Hausfriedensbruch und die Persönlichkeitsrechte eines Unternehmens
Die Daimler AG möchte vor Gericht feststellen lassen, dass die Aufnahmen der Dokumentation rechtswidrig gefertigt wurden. Insbesondere in den heimlichen Aufnahmen mit vier versteckten Kameras vom 5.- 18. März 2013 sieht sie einen Verstoß gegen die „Persönlichkeitsrechte des Unternehmens“. Der Südwestrundfunk hält dagegen, dass mit den Filmaufnahmen die illegale Praxis des Konzerns, Arbeitnehmerüberlassung als Werkvertrag zu deklarieren, öffentlich gemacht wurde.

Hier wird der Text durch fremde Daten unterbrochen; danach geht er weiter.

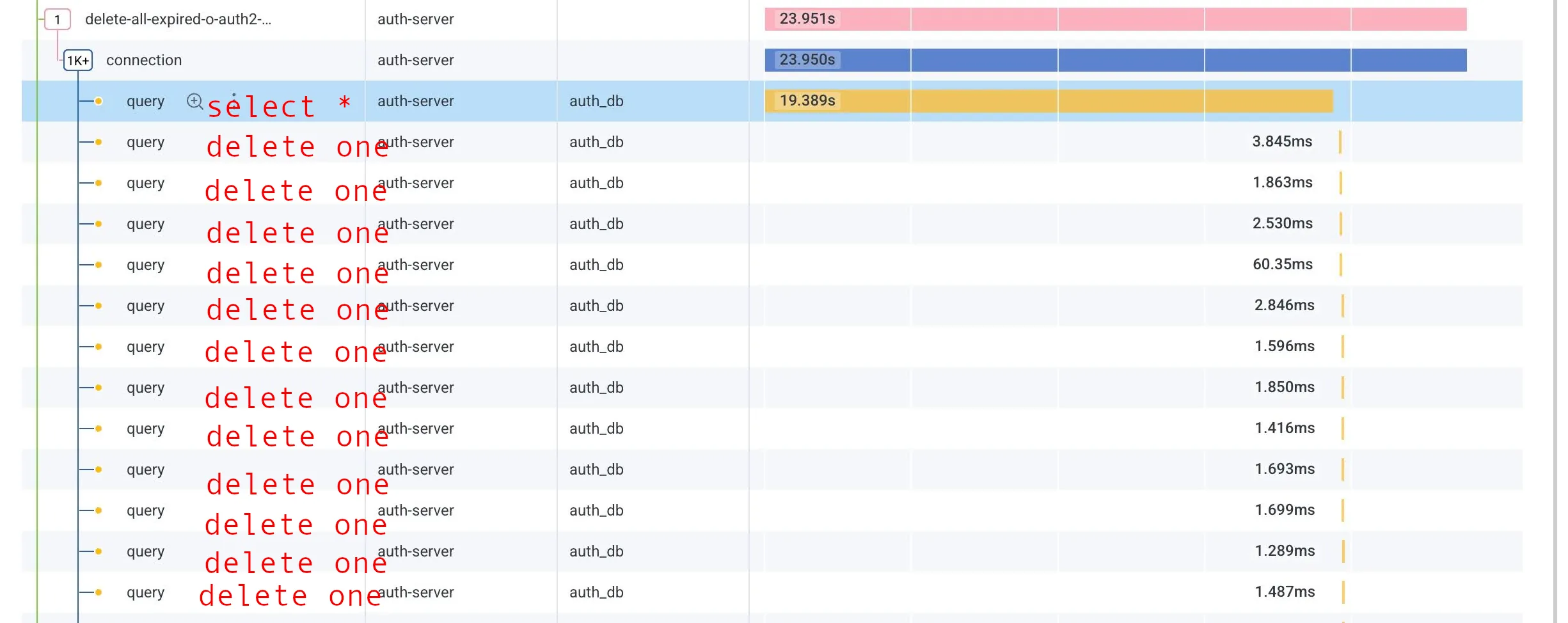Click the magnifier icon on the selected query row
1568x623 pixels.
[x=194, y=101]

Ganz offensichtlich geht es Daimler bei dem Prozess nicht darum etwas konkret zu unterbinden. Selbst im Falle eines juristischen Erfolges, könnte lediglich eine erneute Ausstrahlung der – inzwischen veralteten – Dokumentation verhindert werden. Eine abgewandelte oder ausschnittsweise Weiterverwendung der Materialien wäre dennoch möglich. Vielmehr ist davon auszugehen, dass der Konzern Kritiker einschüchtern und von weiteren investigativen Recherchen abhalten möchte.
Das Verfahren geht weiter
Nach einer ausführlichen Erläuterung der juristischen Aspekte regte das Gericht in der heutigen Verhandlung einen Verzicht auf ein weiteres Bestreiten des Rechtsweges an. Da der SWR vermutlich nicht beabsichtigt eine über ein Jahr alte Dokumentation erneut in voller Länge auszustrahlen, ist ein „praktischer Effekt“ der Daimlerklage nicht zu erwarten. Allerdings müssten in diesem Fall beide Seiten ihre Kosten selbst tragen und ein Nachgeben des SWR käme einem Schuldeingeständnis gleich. Zurecht stellten die SWR Vertreter daher klar, dass dies für sie keine Option darstellt.
Dennoch wurde beiden Seiten ein Monat Zeit zur Diskussion des Vorschlages eingeräumt.
Am 9. Oktober soll das Verfahren voraussichtlich fortgesetzt werden.